*EXERCISE DESCRIPTION:* Go on with the passage about Ben Barrow's life in Clovis, picking up after its final sentence.

___ EXCERPT PROVIDED

Born Aug. 1, 1941, in Clovis, Barrow had the typical Clovis upbringing, meeting his future wife while dragging Main Street. He was there to meet a girl, and Vicki Moss was there to meet a guy. They clearly found what they were looking for, and were married six months later.
“He seemed to be a forward man,” Vicki Barrow said last week.
He was never one to shy away from a hard day of work, as he and Vicki raised both of their children on a farm outside of town.
“We grew up out in the country, 25 miles away in Ranchvale, raising cows and pigs, driving tractors,” son Lance Barrow said. “It was quite the experience. When we got caught up farming, we also grew up at Ute Lake, water skiing and fishing.”
After the family left the farming business, Ben worked odd jobs around Clovis until he found his calling at the Mabry Barbecue. He learned everything he could about the process, and soon he was winning informal barbecue competitions.

______
___ PROVIDED DATA

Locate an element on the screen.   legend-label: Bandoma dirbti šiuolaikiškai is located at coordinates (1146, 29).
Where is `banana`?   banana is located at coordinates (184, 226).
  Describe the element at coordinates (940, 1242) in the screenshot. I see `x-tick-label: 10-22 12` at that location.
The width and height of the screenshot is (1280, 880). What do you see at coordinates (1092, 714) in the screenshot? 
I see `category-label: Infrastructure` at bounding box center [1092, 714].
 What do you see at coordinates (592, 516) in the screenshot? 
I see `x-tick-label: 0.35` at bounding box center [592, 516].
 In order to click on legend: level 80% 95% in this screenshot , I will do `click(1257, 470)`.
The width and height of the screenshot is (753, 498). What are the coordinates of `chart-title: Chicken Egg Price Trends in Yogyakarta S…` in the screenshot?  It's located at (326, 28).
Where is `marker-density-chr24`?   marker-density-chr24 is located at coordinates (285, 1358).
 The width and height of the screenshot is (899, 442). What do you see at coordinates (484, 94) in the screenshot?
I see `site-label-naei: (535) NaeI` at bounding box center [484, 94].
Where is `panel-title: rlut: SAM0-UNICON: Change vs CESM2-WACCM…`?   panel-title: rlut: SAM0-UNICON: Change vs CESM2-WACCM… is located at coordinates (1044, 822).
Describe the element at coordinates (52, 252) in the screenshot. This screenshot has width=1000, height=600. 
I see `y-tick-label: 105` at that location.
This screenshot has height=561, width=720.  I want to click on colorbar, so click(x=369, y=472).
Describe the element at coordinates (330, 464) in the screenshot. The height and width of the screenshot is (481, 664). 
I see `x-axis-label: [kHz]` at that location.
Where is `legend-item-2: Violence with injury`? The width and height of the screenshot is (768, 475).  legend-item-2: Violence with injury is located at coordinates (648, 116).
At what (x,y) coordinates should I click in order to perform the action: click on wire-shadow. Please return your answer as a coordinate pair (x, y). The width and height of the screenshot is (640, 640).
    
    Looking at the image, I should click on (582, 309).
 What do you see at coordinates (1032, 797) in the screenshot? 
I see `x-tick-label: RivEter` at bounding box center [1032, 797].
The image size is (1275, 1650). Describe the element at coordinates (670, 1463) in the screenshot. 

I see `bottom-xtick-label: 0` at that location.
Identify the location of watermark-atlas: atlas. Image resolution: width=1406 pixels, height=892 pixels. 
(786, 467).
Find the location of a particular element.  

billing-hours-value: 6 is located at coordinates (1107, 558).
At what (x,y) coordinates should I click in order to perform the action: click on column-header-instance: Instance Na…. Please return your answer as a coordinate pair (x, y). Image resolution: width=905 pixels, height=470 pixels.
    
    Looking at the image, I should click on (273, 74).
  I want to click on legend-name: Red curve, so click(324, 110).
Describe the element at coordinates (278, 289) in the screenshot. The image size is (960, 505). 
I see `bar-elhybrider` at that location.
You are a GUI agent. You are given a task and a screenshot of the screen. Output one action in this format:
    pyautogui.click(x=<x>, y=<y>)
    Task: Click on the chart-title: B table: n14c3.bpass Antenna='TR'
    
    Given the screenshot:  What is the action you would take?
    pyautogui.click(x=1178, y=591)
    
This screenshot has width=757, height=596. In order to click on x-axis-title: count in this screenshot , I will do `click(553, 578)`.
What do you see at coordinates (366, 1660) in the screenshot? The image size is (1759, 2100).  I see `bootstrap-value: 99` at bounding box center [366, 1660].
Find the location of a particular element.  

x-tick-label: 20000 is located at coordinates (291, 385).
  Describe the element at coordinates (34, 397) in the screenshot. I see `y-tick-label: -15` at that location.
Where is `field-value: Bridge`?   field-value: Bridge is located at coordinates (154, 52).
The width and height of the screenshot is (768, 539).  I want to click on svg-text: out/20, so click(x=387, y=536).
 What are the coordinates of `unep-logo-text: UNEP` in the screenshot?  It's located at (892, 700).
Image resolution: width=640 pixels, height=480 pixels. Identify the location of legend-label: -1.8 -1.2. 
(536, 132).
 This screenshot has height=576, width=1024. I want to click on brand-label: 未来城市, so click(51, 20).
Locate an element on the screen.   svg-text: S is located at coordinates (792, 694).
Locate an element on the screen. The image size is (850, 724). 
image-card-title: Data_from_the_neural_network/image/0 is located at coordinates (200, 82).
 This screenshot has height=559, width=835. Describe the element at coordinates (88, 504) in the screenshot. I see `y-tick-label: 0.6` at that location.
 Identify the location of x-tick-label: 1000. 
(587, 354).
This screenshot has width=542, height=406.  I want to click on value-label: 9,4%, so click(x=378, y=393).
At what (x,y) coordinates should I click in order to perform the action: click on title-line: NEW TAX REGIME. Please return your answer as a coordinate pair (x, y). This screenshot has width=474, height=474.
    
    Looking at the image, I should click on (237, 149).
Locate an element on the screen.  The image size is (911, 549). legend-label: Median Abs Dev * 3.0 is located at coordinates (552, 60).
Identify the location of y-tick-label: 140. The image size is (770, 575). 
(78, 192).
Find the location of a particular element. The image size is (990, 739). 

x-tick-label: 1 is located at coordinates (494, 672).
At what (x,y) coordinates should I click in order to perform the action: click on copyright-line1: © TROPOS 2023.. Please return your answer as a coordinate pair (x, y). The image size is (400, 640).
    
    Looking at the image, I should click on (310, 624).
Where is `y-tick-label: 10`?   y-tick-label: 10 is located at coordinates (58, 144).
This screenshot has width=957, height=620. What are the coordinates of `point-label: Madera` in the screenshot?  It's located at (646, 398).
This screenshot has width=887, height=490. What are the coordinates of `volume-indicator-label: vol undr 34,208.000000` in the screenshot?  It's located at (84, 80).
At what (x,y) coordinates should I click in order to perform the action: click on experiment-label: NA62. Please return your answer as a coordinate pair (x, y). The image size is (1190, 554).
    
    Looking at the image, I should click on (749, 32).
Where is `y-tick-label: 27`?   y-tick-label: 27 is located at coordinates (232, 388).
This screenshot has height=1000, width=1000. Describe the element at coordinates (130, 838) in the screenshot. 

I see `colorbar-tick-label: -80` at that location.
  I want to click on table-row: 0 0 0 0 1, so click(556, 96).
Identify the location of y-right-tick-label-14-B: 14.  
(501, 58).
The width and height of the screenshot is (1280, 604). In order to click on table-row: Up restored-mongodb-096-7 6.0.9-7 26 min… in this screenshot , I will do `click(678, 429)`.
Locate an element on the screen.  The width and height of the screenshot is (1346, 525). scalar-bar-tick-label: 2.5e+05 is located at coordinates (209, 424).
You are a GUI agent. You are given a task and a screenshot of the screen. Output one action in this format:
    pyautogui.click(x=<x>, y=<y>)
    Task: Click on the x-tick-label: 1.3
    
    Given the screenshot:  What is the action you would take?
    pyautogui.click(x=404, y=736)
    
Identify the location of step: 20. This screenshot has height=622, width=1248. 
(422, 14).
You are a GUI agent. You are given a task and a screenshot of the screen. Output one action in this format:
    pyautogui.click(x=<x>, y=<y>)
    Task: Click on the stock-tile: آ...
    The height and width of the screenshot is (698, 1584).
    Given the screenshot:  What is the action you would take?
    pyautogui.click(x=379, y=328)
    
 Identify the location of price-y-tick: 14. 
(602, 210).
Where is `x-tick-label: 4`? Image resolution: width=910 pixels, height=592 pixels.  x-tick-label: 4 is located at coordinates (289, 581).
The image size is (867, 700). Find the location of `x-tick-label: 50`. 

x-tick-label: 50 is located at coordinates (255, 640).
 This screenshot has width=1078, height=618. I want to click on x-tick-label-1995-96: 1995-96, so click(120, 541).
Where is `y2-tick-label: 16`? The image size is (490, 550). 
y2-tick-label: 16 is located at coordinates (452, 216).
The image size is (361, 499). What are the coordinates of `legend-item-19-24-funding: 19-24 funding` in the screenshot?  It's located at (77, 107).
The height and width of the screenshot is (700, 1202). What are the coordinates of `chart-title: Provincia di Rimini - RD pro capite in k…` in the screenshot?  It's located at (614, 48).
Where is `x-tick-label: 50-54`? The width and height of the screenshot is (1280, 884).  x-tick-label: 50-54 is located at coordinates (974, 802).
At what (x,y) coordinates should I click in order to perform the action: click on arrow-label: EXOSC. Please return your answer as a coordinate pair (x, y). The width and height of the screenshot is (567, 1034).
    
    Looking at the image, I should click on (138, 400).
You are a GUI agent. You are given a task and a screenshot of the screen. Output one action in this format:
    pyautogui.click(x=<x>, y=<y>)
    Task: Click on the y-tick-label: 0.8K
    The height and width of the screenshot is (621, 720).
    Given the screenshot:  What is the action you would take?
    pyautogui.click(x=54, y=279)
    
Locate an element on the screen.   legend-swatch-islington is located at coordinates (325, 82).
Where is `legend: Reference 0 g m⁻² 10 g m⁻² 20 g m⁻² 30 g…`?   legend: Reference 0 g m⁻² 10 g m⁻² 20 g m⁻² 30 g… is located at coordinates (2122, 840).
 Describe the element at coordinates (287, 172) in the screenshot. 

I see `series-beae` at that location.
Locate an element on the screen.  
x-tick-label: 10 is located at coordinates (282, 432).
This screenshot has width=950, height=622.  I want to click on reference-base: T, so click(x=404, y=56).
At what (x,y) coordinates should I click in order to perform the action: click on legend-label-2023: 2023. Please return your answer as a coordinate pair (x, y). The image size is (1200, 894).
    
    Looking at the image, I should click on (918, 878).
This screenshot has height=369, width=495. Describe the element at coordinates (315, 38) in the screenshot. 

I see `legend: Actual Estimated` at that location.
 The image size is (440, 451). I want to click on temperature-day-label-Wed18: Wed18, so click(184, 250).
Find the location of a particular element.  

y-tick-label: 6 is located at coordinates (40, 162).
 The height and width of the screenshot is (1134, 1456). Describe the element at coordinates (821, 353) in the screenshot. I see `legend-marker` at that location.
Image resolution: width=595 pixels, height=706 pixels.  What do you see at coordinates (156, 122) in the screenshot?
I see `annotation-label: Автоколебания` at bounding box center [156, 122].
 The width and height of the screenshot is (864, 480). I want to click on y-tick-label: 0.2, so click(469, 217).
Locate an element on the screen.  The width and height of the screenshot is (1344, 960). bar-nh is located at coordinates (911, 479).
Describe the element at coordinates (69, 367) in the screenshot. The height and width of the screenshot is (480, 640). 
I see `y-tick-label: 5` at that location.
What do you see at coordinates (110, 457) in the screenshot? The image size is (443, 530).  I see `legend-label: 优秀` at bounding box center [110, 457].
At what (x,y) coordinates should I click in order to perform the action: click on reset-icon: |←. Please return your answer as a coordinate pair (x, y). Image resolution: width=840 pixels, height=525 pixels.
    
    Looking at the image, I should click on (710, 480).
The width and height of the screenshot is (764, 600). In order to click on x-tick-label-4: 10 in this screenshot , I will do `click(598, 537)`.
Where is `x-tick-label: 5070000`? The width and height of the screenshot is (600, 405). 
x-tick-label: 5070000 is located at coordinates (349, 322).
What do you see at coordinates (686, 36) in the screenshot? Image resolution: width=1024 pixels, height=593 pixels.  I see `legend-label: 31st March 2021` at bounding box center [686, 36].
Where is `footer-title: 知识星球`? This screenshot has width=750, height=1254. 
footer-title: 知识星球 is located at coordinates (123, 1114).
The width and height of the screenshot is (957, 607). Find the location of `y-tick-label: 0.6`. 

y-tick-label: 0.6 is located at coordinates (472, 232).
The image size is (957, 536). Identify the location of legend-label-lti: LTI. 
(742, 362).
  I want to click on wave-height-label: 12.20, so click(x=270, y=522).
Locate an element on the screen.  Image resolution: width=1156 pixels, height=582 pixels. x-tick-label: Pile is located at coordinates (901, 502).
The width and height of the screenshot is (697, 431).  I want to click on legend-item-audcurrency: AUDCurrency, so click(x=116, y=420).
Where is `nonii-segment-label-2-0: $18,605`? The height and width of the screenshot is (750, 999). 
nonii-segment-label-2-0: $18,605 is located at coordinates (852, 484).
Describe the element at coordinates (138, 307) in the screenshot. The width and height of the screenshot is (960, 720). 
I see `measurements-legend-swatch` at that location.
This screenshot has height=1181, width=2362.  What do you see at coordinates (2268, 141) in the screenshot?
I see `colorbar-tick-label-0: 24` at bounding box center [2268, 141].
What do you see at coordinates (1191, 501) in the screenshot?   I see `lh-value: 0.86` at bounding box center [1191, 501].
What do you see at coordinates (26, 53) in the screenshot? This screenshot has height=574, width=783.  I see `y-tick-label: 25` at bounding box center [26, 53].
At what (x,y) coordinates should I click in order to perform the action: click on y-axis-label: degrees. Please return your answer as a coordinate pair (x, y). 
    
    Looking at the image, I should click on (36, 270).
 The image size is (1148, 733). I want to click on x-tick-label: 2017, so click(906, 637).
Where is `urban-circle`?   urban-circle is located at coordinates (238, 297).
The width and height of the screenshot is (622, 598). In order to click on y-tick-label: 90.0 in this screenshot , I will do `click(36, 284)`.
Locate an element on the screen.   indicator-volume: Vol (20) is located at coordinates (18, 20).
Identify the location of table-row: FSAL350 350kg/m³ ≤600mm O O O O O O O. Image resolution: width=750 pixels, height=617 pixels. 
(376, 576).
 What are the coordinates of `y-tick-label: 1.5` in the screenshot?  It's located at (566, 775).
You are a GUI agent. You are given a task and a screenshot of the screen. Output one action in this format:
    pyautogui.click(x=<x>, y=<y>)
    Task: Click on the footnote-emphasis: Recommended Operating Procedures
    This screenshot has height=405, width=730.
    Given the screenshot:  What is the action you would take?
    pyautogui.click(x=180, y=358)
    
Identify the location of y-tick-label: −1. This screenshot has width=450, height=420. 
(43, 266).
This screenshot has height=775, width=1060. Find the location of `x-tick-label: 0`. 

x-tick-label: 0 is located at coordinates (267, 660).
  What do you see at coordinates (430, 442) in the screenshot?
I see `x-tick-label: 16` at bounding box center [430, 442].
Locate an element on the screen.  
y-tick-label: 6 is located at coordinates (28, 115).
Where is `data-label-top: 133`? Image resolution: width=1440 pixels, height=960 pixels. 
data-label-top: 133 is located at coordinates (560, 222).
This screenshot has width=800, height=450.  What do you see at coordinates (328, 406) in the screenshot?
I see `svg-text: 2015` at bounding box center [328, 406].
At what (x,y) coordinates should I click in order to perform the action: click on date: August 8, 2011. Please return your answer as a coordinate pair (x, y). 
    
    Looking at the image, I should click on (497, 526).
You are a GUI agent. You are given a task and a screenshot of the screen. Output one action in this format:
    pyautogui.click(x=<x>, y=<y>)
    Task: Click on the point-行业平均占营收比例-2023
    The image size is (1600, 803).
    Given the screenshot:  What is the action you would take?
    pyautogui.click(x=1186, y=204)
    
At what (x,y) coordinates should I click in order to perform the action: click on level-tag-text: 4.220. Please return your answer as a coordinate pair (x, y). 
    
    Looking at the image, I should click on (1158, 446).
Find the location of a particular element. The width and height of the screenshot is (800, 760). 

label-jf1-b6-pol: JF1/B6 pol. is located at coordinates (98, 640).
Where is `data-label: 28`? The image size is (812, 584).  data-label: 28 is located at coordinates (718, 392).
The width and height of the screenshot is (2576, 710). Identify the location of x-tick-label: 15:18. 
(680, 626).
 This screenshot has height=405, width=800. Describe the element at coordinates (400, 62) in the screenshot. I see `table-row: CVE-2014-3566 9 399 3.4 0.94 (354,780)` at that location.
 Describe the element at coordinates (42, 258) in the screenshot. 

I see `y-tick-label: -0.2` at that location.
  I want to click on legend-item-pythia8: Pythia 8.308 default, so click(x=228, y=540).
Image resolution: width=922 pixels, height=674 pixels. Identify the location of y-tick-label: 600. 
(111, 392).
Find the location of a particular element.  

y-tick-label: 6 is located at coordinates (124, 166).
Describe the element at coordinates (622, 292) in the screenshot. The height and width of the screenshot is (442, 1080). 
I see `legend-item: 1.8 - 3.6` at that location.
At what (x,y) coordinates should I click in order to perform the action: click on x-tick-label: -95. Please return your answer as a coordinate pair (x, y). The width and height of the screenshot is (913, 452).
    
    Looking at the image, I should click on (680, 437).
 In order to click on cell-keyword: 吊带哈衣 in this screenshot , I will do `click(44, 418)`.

______

*ANSWER SECTION:*
“He had always cooked barbecue around here,” Vicki Barrow said. “He was very good at it, knew how to handle it. It wasn’t the meat, it was the sauce. Ben came up with one that he thought was good. From that point on, that’s what stayed and a lot of people seemed to like it.”
With the Mabry Barbecue gone, the Barrows decided to fill the void, and opened their own restaurant. People from miles around flocked to the restaurant for a quarter-century, and the food gained acclaim at both New Mexico State University and the University of Texas.
“He would freeze it for me, ship it on a bus,” said Lance, who went to college in Las Cruces. “All of my roommates gained 50 pounds. He kept our fraternity up in barbecue.”
The frozen packages made their way to his daughter, Tracy Nuckols, as well.
“There’s a bunch of barbecue in Austin,” Nuckols said, “but it wasn’t the same. We needed that barbecue.”
Barrow taught his children the value of work, but also to leave leisure time as well. He taught the kids how to water ski, played poker every Tuesday night and formed a competitive 42 domino team with Maurice Smith. About the only skill he didn’t have was catching fish, Lance joked, but it wasn’t for a lack of effort.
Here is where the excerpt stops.